Derivatives of proopiomelanocortin (POMC), physicochemically similar to beta-endorphin and desacetyl alpha MSH, have been identified in adult testes, where these peptides were localized to Leydig cells. In the present study, the presence of immunostainable derivatives of POMC was established in fetal, neonatal, and pubertal testes with the unlabeled antibody peroxidase-antiperoxidase method. Specificity of staining was established by absorption of primary antisera with excess antigen. In the mouse, immunoreactive beta-endorphin was detectable in a few primitive interstitial cells on day 14 of gestation, the day after testicular differentiation. Thereafter, the number of immunostainable cells progressively increased throughout fetal life, so that at birth, they comprised 55% of the total interstitial cells. After birth, the number of immunostaining cells declined, so that they were only 12% of interstitial cells by 5 days of age. After 10 days of age, the number of immunopositive cells progressively increased, and by 40 days, interstitial cells showed intense staining comparable to that in adult mice.
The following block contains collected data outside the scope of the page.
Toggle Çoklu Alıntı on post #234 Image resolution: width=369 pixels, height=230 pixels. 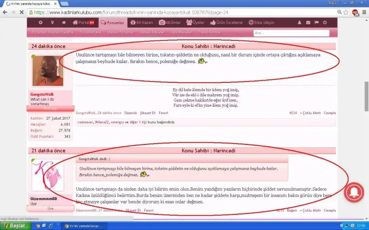click(310, 113)
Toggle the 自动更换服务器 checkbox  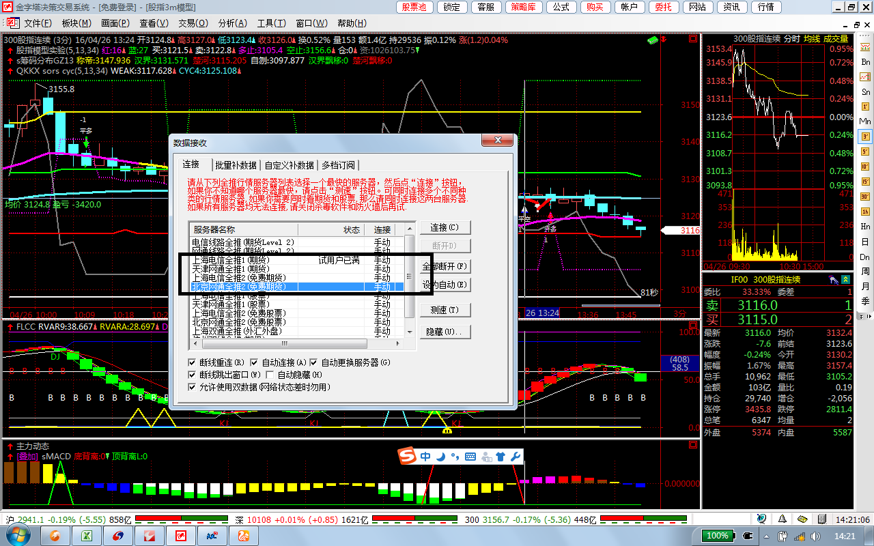314,362
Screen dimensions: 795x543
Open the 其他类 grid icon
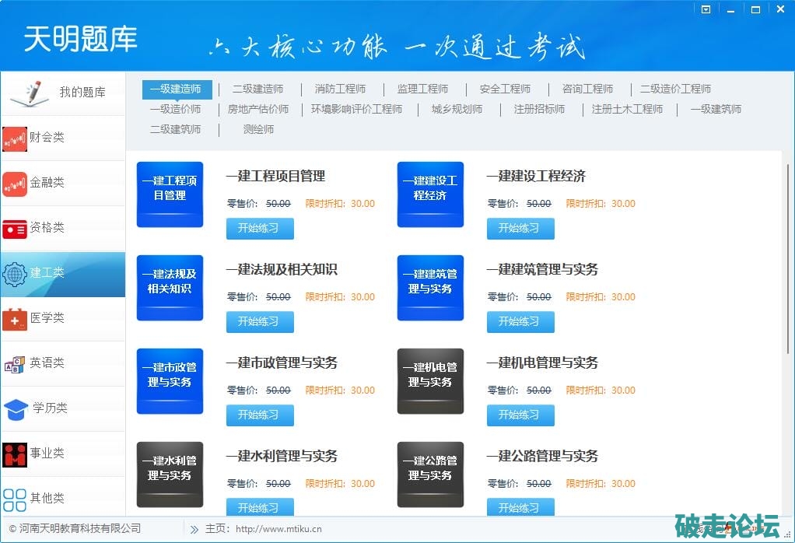pos(15,499)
At 10 days of age, when the number of immunostainable cells was low, hCG treatment increased both the number and staining intensity of beta-endorphin-positive cells to those seen in adult testes. Antibodies directed against gamma MSH, a peptide within the N-terminal segment of POMC, also produced specific staining of fetal and adult interstitial cells in the mouse. In the hamster, the pattern of staining with anti-beta-endorphin in fetal, neonatal, and pubertal interstitial cells was similar to that observed in mice; the number and staining intensity of immunostainable cells increased during fetal life, declined after birth, and rose again at puberty. 1) the number and staining intensity of immunostainable interstitial cells have two peaks in mouse and hamster, at birth and after puberty; 2) the number and staining intensity of mouse interstitial cells can be increased by hCG; and 3) the development of immunostainable beta-endorphin activity correlates with the previously reported spontaneous and hCG-induced maturation of morphology and enzyme activities of Leydig cells.